Decreto Dignità come cambia il mondo delle scommesse sportive

Il nuovo decreto ministeriali porta con sé molte novità che puntano a rivoluzionare completamente il settore delle scommesse sportive e regolamentare il mercato italiano con l’obiettivo di difenderlo dall’intrusione degli operatori offshore.

Il Decreto Dignità è stato firmato ma ancora nulla di concreto è entrato in vigore poiché si è deciso di aspettare quantomeno la fine della stagione calcistica 2018/2019 prima di obbligare gli operatori del settore a conformarsi con le modifiche previste.

Andiamo a vedere quali sono le novità principali introdotte dalla manovra di legge del Governo Conte.

L’introduzione del “cash out”.

Il cash out è un termine che delinea la possibilità per il bookmaker di pagare la vincita di una scommessa prima della fine dell’evento. Da parte dei giocatori, questo garantisce la sicurezza di incassare la vincita anche se pagata in quota ridotta; per gli operatori invece è un modo per risparmiare. 

Il sistema del cash out è pensato per rendere le scommesse sportive ancora più avvincenti aggiungendo un altro livello di gioco e allo stesso tempo combattere il gioco illegale che, purtroppo, rimane una grossa piaga del settore sul territorio italiano.

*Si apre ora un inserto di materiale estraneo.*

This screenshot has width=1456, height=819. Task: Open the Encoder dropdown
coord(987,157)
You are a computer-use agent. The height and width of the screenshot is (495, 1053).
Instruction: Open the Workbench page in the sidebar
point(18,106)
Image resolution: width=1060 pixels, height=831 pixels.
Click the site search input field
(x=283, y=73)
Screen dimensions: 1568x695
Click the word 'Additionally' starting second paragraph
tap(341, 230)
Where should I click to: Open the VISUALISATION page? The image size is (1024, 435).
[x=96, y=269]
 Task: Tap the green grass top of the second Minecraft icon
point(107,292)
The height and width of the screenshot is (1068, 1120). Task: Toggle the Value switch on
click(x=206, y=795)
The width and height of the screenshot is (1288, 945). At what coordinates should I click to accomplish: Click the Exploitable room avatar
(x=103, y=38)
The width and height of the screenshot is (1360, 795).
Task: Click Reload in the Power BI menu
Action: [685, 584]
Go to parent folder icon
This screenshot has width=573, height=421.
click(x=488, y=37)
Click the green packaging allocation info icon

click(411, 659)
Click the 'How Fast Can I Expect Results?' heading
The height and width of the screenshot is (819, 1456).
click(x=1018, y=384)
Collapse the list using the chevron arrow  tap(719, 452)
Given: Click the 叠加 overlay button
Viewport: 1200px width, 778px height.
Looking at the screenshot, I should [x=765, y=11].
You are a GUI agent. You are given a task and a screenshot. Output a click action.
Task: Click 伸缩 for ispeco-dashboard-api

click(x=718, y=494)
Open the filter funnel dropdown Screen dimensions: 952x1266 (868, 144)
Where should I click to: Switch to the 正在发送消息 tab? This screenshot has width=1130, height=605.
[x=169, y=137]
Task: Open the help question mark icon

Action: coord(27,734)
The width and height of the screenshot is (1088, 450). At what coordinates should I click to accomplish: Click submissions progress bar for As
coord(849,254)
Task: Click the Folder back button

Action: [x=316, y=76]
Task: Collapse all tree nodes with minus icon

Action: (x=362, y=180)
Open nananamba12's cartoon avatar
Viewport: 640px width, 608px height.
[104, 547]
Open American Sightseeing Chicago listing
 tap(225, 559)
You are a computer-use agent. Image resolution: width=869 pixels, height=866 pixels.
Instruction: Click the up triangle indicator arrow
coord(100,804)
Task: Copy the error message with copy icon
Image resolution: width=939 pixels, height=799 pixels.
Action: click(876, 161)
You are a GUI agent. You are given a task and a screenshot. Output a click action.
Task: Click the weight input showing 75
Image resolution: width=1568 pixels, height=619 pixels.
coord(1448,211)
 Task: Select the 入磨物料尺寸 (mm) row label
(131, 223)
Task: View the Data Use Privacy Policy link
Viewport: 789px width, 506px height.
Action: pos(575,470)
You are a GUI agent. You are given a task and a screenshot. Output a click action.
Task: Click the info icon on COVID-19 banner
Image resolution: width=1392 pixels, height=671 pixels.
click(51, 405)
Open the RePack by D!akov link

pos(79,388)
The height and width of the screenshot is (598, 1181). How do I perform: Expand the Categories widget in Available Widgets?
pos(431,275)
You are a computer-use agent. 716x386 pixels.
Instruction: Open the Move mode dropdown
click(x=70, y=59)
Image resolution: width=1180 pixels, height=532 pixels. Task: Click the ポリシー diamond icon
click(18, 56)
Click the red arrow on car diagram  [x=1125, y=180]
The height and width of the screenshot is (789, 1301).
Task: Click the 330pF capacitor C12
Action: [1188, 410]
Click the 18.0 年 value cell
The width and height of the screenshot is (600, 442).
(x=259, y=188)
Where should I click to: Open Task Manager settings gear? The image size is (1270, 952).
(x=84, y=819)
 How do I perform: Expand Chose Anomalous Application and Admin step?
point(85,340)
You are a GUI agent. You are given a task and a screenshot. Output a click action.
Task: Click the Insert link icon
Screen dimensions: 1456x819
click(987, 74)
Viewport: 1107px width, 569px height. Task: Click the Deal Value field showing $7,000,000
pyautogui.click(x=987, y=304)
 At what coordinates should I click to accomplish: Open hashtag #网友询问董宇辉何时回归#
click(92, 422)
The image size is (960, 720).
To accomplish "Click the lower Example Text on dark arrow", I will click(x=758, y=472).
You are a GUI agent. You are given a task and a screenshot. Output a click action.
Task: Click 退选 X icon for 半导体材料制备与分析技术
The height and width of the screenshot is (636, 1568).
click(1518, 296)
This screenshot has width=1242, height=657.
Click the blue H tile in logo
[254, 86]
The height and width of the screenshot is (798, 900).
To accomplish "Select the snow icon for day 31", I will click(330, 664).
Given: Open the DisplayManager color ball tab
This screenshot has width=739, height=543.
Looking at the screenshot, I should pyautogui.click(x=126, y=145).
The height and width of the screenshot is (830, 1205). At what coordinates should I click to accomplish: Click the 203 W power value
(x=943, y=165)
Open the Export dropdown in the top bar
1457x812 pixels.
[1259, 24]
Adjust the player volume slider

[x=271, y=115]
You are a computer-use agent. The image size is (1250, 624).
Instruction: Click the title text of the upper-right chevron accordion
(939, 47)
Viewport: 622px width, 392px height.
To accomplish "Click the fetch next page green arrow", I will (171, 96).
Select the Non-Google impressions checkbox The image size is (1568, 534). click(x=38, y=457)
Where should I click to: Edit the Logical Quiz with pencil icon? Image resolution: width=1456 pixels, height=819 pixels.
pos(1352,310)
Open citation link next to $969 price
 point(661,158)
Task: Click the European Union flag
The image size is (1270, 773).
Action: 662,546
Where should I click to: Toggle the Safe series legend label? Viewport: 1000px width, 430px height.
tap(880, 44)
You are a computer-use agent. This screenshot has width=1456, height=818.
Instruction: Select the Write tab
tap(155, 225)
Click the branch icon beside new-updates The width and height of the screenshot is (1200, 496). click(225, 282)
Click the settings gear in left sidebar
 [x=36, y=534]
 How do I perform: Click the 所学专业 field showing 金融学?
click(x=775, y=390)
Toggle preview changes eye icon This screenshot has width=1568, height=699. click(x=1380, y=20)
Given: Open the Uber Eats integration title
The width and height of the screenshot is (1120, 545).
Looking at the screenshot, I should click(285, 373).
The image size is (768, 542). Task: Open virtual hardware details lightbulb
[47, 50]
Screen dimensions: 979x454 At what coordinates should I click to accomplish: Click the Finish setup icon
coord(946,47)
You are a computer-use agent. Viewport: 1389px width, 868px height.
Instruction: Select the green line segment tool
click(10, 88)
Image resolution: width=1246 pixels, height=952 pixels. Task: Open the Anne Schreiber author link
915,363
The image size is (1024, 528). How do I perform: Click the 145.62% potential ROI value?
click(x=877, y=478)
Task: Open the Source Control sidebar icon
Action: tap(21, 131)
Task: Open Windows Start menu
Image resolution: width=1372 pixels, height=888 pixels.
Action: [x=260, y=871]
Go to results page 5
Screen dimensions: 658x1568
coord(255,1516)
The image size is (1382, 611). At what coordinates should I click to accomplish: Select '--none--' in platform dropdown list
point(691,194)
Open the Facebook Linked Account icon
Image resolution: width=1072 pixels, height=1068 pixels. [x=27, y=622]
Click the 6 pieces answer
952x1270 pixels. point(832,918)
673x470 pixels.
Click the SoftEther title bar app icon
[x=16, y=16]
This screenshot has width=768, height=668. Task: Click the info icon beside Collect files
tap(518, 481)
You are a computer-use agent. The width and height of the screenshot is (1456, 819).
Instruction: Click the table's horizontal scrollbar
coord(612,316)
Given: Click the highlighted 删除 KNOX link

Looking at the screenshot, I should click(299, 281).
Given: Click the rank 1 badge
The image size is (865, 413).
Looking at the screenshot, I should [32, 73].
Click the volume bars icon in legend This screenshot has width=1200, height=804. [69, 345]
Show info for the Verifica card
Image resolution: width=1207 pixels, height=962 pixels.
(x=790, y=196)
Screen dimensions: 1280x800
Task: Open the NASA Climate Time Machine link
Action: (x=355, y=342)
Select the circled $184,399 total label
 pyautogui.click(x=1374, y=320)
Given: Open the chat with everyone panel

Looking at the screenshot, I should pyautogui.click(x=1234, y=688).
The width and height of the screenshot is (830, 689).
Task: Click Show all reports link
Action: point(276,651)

Con l’introduzione del cash out, i bookmaker potrebbero anche decidere di inserire giocate multiple basate sull’handicap asiatico, così chiamato per la grande popolarità riscossa da questa tipologia di scommessa in Oriente.

L’handicap asiatico.

Utilizzando l’handicap asiatico, i bookmaker possono scegliere di assegnare ad un team un vantaggio o uno svantaggio specifico per rendere le scommesse sull’evento più interessanti ed offrire quote più attraenti. I campionati su cui fare pronostici in cui questa tipologia di gioco è più utilizzata sono quelli di basket poiché spesso in essi le squadre che si affrontano hanno un divario importante. Con questo sistema gli allibratori possono rendere le quote più equilibrate e rendere l’evento più interessante per i giocatori.

Protezione del mercato italiano.

Il Governo Italiano vuole evitare a tutti i costi che la miriade di operatori offshore presenti nel settore approdi facilmente in Italia. Questa necessità nasce, oltre che dalla voglia di proteggere il mercato italiano, anche dal grande gettito erariale generato dal settore che andrebbe perso nel caso degli operatori offshore. Nel 2018 le scommesse sportive hanno portato oltre 300 milioni di Euro nelle casse dello Stato.

Cambiamenti per gli errori nelle quote.

Gli errori materiali nelle quote sono stati uno dei punti più contestati negli ultimi anni nelle interazioni tra giocatori, operatori e concessionari. Se un bookmaker propone una quota errata e, senza accorgersene, continua ad accettare puntate, con il nuovo Decreto i concessionari colpiti da questo errore potranno contattare l’Agenzia delle Dogane e dei Monopoli per risolvere il problema e sarà poi l’Agenzia stessa ad intervenire sul territorio nazionale per ricalcolare le quote esatte.

Cosa cambia per i consumatori.

L’Italia utilizza queste modifiche per allinearsi alle direttive europee che consente l’annullamento delle scommesse giocate su quote sbagliate. Fino ad ora, i bookmaker erano obbligati a pagare gli scommettitori in caso di quota errata e presentare successivamente un ricorso per tentativo di frode. In futuro, la posta unitaria di gioco per le scommesse a quote fisse sarà impostata a 5 centesimi di Euro e la giocata minima dovrà essere di 1 Euro. 

Viene anche sollevato il massimale di vincita che passa da diecimila a cinquantamila Euro.